Все промолчали, Слава тоже, хотя ему шестнадцать исполнилось неделю назад. Стас был у него на дне рождения; он дёрнулся что-то сказать, но Слава пнул его под столом по ноге, и Стас промолчал.

— А я переживу. Мне уголовщину уже шили, — закончил Егор.

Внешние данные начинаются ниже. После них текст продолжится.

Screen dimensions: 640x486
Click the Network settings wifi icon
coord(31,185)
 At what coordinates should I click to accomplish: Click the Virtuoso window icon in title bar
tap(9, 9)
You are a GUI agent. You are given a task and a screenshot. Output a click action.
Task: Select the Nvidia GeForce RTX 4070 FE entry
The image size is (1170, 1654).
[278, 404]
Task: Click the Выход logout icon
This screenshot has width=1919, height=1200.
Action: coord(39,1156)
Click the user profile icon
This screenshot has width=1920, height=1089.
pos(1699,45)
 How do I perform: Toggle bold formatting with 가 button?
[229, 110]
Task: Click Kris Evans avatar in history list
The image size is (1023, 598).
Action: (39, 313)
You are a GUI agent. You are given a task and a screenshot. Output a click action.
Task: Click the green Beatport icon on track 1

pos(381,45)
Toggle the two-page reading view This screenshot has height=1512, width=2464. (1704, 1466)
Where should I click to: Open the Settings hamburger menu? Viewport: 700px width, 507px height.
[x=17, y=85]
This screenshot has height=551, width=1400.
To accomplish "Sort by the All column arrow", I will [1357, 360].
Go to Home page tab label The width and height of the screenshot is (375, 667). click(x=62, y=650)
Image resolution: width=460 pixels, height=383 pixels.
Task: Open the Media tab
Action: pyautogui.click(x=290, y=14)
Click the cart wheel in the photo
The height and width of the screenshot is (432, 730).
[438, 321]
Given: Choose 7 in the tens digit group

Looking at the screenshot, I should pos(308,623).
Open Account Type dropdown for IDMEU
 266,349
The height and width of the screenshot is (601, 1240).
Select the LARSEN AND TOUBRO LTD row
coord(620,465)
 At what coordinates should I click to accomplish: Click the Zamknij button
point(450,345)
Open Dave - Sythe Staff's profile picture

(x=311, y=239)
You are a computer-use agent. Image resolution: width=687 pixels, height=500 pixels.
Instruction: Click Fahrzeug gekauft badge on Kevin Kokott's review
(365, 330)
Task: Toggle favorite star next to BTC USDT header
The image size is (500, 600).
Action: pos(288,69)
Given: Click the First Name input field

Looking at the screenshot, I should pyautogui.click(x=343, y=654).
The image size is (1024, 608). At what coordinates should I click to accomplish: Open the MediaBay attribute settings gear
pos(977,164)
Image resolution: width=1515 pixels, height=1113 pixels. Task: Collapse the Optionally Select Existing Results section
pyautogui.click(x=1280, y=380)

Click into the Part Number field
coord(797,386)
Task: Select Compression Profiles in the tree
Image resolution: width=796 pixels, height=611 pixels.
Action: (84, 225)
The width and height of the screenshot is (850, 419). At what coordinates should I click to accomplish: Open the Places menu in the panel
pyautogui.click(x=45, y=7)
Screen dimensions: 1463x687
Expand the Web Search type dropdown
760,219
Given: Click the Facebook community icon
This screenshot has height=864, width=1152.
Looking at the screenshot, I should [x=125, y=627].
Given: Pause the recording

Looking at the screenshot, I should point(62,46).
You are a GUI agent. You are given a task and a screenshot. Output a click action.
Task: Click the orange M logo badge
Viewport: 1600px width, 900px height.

— Нет, ну нельзя же так! — настаивала Марина. Егор посмотрел на неё в упор и спросил:

— А как можно? Сдаться, как «Рафаил»?

Напомнить о «Рафаиле»2 — это был сильный удар. Все замолчали, и в наступившей тишине Егор сказал:

— Собственно, вариантов два: сдаться, как «Рафаил», или не сдаться, как «Варяг». Вариант «Меркурия» для нас, к сожалению, не предусмотрен… Ну, хорошо. Предлагаю высказаться всем. Если кто-то против, не будем ничего делать. Пусть остаются Коробаеву.

— Сжечь, — первым сказал Миша Гуревич.

— Сжечь, — подтвердили два Станислава.

— Сжечь, — сказала Катя и украдкой всхлипнула.

Ещё трое сказали то же самое.

— Сжечь, — сказал Егор. — Марина?

Она молчала, остальные ждали. Потом махнула рукой:

— А! Гори оно синим пламенем!

— Зачем синим? — сказал Стас. — Замешаем в смесь нитрат стронция, будет красивый красный огонь.



Затем без долгих споров обсудили детали.

Договорились, что яхты подожгут, когда эскадра будет проходить в кильватерном строю перед плотиной пруда. Обычно здесь собирается больше всего зрителей, а при прохождении эскадры по традиции играют государственный гимн — вот начало гимна и будет сигналом. Первой вспыхнет яхта, идущая в строю последней, следом предпоследняя, и далее по порядку.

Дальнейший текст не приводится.